I never really understood the charm of the Land Rover Defender until I drove a 2007 model to a fifth-place finish in the Rallye Aïcha des Gazelles in Morocco. When it worked, which was 95% of the time, it was unstoppable, its grunty diesel engine allowing me to keep pace in the dunes and its solid axles making short work of rocky hill climbs.

As Land Rover embarks on one of its most important relaunches, I’m happy to report that the new Defender is just as capable as that old one. On a three-day journey through the wilds of Namibia, the Defender 110 conquers it all: rocks, river beds, mud, water and soft sand. I’m sure it’s good on pavement, too, but I’ll have to wait to test it at home before making a final call.

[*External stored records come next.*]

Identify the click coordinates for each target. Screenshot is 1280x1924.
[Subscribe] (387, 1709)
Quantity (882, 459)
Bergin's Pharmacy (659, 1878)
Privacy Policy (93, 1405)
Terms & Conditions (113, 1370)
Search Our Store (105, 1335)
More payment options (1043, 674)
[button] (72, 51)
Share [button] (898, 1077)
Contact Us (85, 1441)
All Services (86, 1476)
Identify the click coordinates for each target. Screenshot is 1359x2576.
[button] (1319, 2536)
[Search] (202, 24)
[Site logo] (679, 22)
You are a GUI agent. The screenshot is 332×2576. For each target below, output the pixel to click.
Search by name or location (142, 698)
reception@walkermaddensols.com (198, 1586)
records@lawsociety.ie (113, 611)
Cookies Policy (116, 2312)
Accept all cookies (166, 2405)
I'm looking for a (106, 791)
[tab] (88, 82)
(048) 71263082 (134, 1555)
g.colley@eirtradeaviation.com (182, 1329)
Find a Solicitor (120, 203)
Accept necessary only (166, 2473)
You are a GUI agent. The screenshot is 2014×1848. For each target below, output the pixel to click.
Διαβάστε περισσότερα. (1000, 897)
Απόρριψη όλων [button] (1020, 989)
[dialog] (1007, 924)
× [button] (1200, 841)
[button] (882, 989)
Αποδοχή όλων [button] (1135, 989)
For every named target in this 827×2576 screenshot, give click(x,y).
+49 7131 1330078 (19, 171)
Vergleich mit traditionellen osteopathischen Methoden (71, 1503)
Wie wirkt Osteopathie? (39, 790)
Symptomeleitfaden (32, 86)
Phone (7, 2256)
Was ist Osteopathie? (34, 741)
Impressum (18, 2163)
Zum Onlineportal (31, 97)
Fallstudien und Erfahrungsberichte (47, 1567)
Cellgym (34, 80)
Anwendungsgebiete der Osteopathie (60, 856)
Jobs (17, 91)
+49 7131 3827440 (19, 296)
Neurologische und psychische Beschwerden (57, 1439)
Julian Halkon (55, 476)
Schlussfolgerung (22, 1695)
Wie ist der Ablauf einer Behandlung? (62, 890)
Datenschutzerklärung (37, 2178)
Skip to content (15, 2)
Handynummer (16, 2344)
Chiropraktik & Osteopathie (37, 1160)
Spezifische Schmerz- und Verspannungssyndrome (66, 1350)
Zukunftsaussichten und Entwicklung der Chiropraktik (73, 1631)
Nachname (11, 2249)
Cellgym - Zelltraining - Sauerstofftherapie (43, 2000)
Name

My first encounter with the new Defender is in the small town of Opuwo in northern Namibia. All of the test cars on this trip have the optional Explorer Pack with a roof rack, side-mounted gear carrier and a spare tire cover. My car also has a deployable roof ladder and sleek snorkel integrated into the passenger-side engine air intake vent. Strapped to the roof is a second spare tire, a shovel, two Maxtrax recovery boards and five liters of extra fuel. Oh yes, this is going to be an adventure.

The Defender has plenty of nods to its heritage, like the skylights on the roof cap, the Pangea Green paint and the stacked taillights at the rear. Overall, though, the design looks fresh and forward. I like that you can get it with a clear wrap right from the factory to protect your paint, and I love the 18-inch steel wheels. The fake diamond plate on the hood needs to go, though — it’s made of plastic and you can’t stand on it. That might seem like an odd gripe, but I’ve done enough terrain scouting to know that when you’re out exploring, climbing on the hood for a better view is a necessity.

Inside, the Defender has been dragged into the 21st century, but still looks and feels true to its roots. The cabin isn’t about luxury — it’s rugged, with a tough, rubber-like coating on the dashboard, heavy-duty floor mats and lots of exposed screws and rivets. I like the open storage cubby that extends the full length of the dash, perfect for holding my phone, sunglasses, gum and sunscreen.